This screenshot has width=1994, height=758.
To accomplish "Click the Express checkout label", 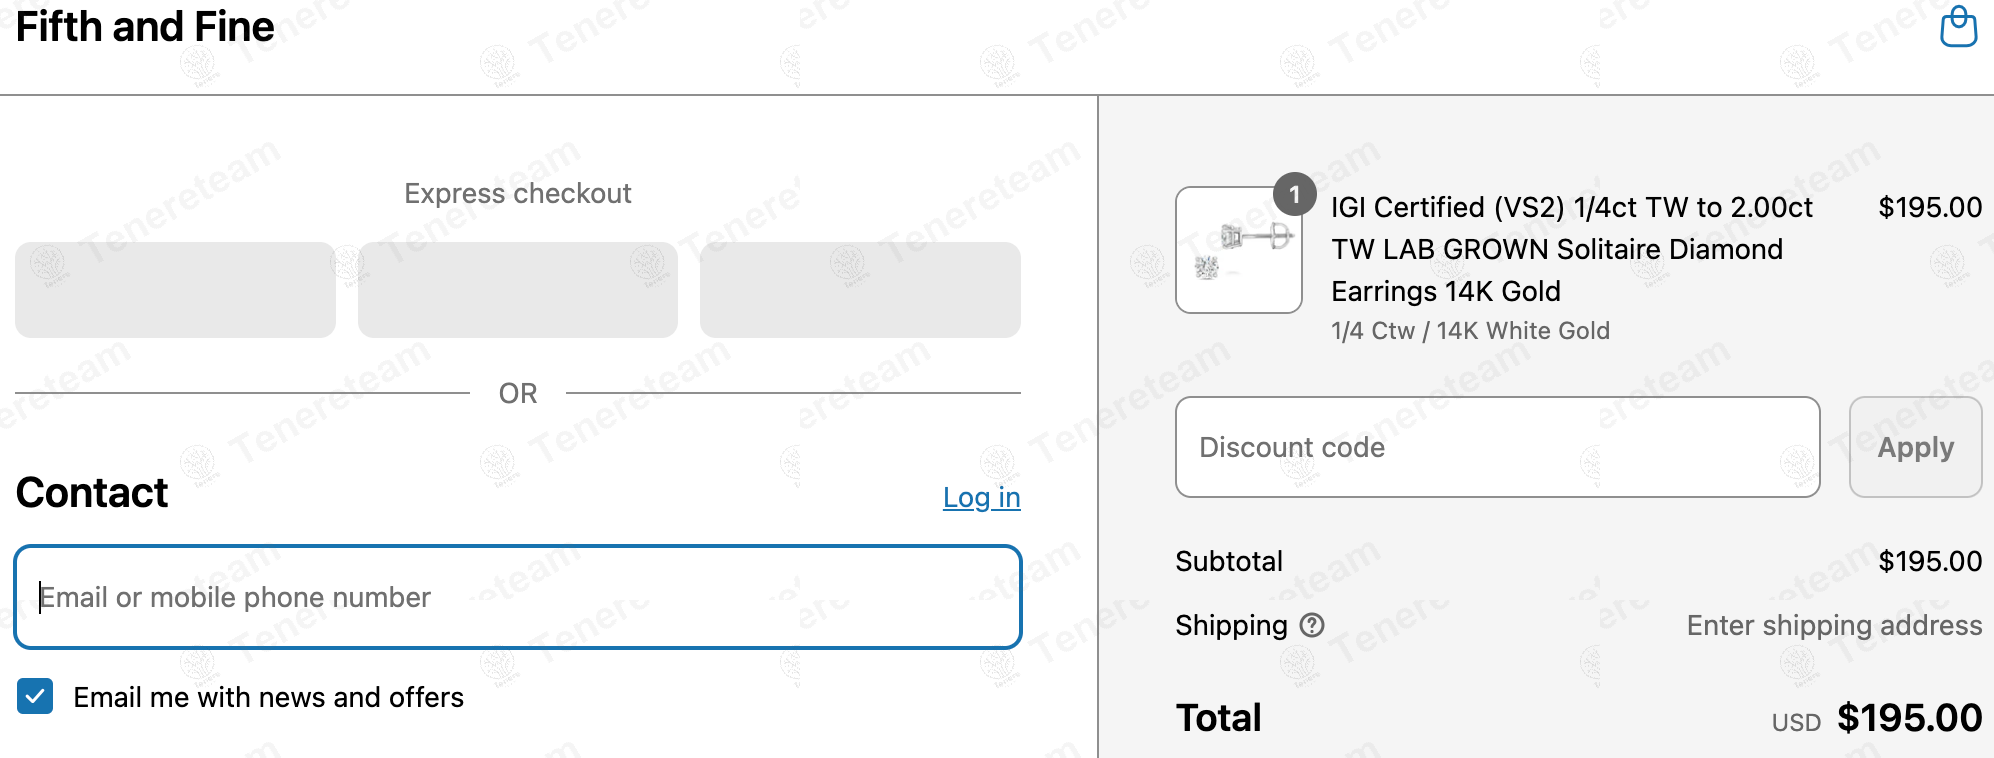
* * *
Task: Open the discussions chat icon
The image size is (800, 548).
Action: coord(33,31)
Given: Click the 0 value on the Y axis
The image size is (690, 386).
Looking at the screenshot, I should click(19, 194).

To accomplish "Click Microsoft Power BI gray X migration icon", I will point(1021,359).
* * *
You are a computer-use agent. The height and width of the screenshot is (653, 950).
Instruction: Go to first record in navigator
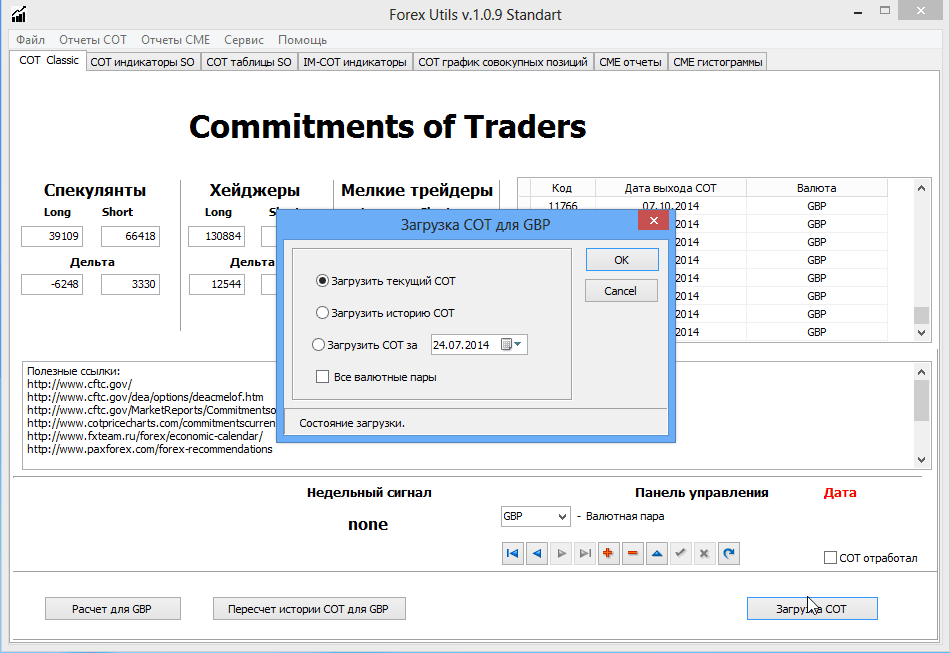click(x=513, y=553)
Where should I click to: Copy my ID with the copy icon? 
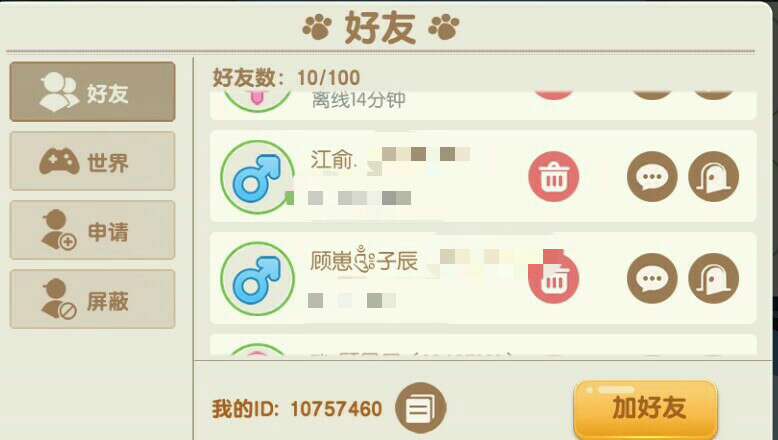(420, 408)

What the exercise asks
Working from the entries above, filter out every line that lacks "width" and copy what remains.

Output below
This screenshot has width=1994, height=758.
You are a computer-use agent. The height and width of the screenshot is (653, 950).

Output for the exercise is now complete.